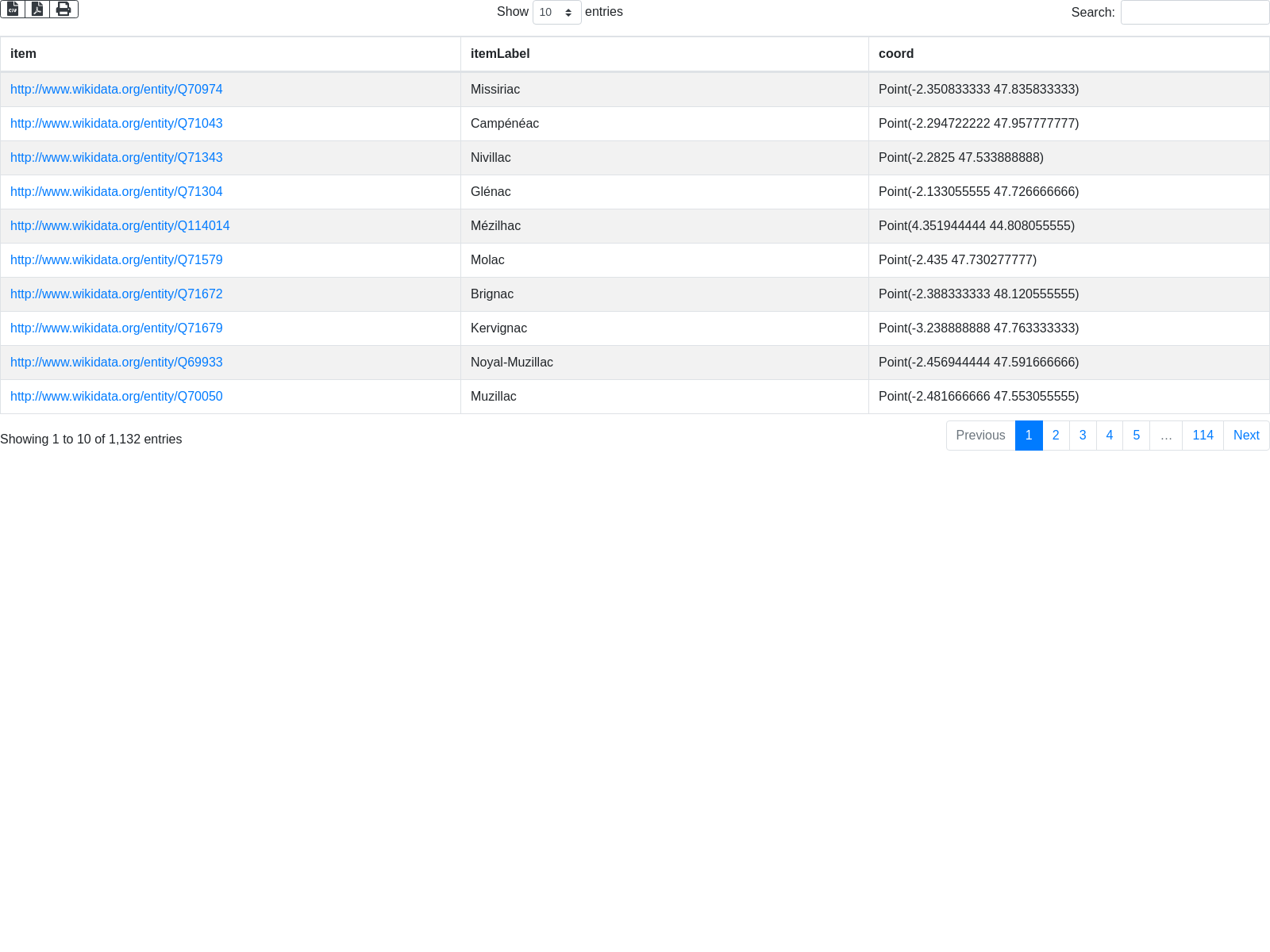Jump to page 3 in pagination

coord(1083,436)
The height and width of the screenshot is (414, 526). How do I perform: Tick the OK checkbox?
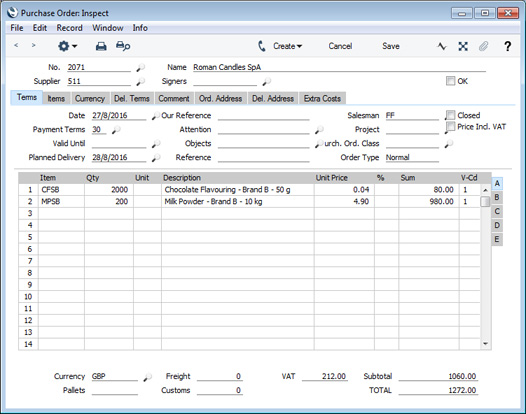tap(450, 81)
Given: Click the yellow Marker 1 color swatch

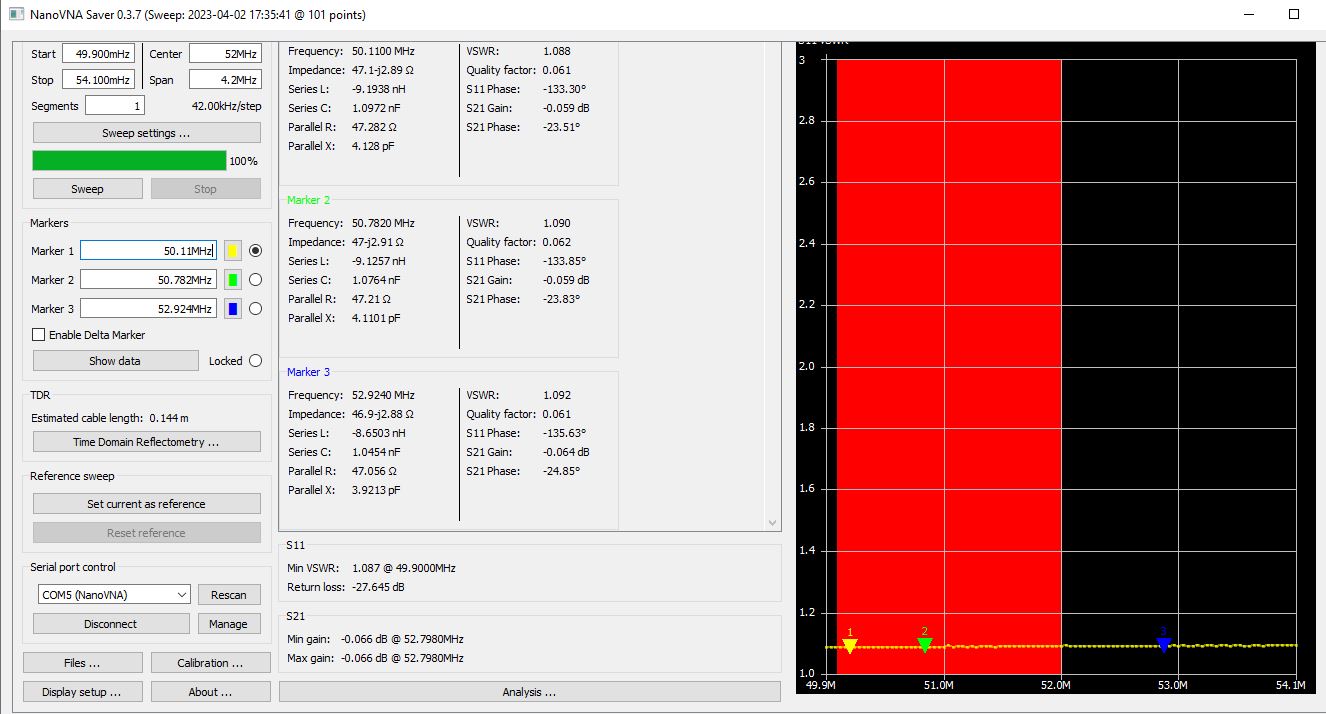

...

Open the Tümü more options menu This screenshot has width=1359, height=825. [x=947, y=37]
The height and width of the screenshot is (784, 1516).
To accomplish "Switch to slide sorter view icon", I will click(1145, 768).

» Problem details
Return the stretch of data that begins with the line showing "The height and width of the screenshot is (414, 526)." and goes on through the line showing "Given: Click the yellow Marker 1 color swatch", exactly, with pictures removed.

» Result of the task
The height and width of the screenshot is (414, 526). How do I perform: Tick the OK checkbox?
tap(450, 81)
Given: Click the yellow Marker 1 color swatch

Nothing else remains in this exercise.